- Task to complete -
Duplicate the passage on the Kim Jong-un death rumors word for word, everything from "Kim Jong-un, North" down to "searches on Friday.".

:: Passage to read ::

Kim Jong-un, North Korea's new leader, is dead according to a storm of rumors to hit Twitter Friday. However, the reports are unconfirmed and most are skeptical over whether the rumors hold any truth.
The death reports originated in a Chinese microblogging service called "Weibo," but no formal press agencies have substantiated the reports.
However, the rumors immediately went viral over the Internet and the name "Kim Jong-un" became an instant trend on Twitter and ranked sixth on Google's Top 10 searches on Friday.
The rumors claimed that Kim Jong-un was assassinated in a military coup while visiting Beijing, China, and seemed to have kicked off due to an "unusually high" number of cars outside North Korea's embassy in China.
The rumors exploded when one fake Twitter account commented that the BBC had "confirmed" the reports. That message was immediately re-tweeted by thousands of other users, causing mass confusion as to whether the rumors were in fact true or not.
Twitter user Craig Kanalley later tweeted, "Fake account @BBCLiveNews reporting false information about Kim Jong Un, getting retweeted like crazy. Beware."
The fake BBC Twitter account later sent another message confirming that it was indeed a bogus account and the previous tweet was a lie.
A senior U.S. official has now told NBC News that the Kim Jong-un death rumors were toward "the false end of the spectrum."

:::
:: Records ::

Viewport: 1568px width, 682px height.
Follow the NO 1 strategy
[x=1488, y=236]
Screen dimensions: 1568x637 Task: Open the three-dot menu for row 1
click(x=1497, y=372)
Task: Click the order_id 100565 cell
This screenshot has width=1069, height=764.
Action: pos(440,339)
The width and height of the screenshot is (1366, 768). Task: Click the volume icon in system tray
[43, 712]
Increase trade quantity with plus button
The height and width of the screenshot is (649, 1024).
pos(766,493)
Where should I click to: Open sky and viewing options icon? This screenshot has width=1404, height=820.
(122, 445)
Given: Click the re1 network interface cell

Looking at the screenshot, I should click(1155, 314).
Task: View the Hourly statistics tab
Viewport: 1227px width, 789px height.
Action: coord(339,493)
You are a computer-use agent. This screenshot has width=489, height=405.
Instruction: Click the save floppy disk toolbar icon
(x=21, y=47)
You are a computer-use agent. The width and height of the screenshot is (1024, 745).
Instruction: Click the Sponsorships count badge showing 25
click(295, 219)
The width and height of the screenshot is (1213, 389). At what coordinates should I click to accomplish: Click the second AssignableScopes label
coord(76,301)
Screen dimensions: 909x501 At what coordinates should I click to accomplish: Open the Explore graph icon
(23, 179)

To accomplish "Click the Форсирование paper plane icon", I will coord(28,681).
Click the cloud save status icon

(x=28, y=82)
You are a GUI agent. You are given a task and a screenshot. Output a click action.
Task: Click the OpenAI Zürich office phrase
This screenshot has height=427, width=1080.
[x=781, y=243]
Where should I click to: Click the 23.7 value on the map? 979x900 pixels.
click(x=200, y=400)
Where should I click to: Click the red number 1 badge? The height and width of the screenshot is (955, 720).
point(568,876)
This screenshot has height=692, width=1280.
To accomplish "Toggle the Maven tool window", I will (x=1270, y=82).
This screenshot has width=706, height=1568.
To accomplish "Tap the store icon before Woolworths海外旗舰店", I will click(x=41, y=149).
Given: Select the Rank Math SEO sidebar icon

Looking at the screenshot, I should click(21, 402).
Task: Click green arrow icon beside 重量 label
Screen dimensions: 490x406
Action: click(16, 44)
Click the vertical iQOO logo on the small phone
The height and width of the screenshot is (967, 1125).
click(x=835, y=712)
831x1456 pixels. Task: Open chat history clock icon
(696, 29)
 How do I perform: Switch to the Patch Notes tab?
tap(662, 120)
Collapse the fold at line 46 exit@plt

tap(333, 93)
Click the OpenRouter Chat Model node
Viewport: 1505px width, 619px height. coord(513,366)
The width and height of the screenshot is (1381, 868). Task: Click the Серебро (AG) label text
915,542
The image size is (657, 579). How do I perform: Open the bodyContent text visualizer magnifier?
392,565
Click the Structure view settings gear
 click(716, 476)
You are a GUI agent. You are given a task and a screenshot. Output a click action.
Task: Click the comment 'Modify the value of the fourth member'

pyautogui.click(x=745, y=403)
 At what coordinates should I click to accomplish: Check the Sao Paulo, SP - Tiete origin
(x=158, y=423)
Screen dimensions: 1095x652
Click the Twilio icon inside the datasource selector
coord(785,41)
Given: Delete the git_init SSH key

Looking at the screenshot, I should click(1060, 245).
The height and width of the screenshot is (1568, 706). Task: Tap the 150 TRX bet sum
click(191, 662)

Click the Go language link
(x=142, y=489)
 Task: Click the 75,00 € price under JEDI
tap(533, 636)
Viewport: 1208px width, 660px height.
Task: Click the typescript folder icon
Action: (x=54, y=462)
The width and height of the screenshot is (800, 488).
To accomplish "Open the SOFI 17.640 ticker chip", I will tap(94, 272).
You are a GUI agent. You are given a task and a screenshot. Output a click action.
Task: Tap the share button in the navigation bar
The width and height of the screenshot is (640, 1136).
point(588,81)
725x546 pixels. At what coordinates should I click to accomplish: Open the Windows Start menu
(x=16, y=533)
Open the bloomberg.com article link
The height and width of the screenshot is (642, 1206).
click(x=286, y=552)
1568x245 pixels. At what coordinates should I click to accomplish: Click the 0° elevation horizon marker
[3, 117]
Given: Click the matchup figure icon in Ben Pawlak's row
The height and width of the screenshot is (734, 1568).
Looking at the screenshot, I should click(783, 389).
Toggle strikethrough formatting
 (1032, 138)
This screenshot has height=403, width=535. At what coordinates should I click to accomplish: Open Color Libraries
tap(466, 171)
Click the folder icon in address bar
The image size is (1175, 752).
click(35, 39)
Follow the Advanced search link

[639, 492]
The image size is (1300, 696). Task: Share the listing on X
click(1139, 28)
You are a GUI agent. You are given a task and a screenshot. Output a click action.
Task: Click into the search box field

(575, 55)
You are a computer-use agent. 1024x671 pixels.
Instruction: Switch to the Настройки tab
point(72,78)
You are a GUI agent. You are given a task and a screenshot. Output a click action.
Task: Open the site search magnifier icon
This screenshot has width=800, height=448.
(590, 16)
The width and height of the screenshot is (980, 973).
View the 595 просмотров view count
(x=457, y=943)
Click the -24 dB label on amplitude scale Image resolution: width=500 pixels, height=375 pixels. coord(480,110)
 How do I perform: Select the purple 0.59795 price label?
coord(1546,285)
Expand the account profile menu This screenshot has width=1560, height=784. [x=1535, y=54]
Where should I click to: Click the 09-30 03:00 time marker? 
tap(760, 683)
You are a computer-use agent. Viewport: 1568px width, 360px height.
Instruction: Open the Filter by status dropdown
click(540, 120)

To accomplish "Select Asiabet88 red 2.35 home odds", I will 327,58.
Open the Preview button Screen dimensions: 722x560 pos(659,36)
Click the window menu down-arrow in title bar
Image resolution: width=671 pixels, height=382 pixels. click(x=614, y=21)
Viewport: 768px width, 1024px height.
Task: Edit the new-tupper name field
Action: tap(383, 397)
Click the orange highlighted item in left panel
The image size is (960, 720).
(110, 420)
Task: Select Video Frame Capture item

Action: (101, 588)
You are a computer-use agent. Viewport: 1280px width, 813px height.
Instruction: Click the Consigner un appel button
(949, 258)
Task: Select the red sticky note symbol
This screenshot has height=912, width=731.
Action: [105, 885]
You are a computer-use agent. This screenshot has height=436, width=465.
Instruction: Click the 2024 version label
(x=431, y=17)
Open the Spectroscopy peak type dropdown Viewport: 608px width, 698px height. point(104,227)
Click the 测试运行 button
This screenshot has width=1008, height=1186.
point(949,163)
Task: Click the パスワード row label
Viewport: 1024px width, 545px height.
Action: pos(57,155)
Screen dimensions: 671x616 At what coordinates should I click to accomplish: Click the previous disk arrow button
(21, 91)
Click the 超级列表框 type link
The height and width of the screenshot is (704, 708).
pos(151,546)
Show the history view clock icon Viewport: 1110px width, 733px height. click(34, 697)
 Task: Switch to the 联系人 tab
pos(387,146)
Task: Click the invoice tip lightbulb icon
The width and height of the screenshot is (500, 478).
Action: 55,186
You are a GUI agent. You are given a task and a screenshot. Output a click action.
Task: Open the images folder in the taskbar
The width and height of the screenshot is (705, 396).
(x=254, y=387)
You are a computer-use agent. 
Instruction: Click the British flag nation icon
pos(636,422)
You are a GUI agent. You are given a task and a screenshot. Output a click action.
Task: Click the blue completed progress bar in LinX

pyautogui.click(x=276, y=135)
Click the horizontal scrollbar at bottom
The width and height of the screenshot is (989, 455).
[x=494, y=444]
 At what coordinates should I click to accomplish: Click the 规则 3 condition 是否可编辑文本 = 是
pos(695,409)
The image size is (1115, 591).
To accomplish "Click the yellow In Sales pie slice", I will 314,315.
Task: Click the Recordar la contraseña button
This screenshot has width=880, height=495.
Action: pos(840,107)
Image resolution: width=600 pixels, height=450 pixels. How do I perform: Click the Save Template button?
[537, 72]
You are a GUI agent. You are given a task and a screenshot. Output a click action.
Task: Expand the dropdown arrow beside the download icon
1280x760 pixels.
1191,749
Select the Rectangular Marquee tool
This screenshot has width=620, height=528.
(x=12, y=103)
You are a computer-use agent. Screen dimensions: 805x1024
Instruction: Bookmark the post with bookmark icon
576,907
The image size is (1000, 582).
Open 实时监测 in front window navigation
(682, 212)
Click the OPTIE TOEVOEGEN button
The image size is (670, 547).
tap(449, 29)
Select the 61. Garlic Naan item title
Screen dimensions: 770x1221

:::

- Response to this task -
Kim Jong-un, North Korea's new leader, is dead according to a storm of rumors to hit Twitter Friday. However, the reports are unconfirmed and most are skeptical over whether the rumors hold any truth.
The death reports originated in a Chinese microblogging service called "Weibo," but no formal press agencies have substantiated the reports.
However, the rumors immediately went viral over the Internet and the name "Kim Jong-un" became an instant trend on Twitter and ranked sixth on Google's Top 10 searches on Friday.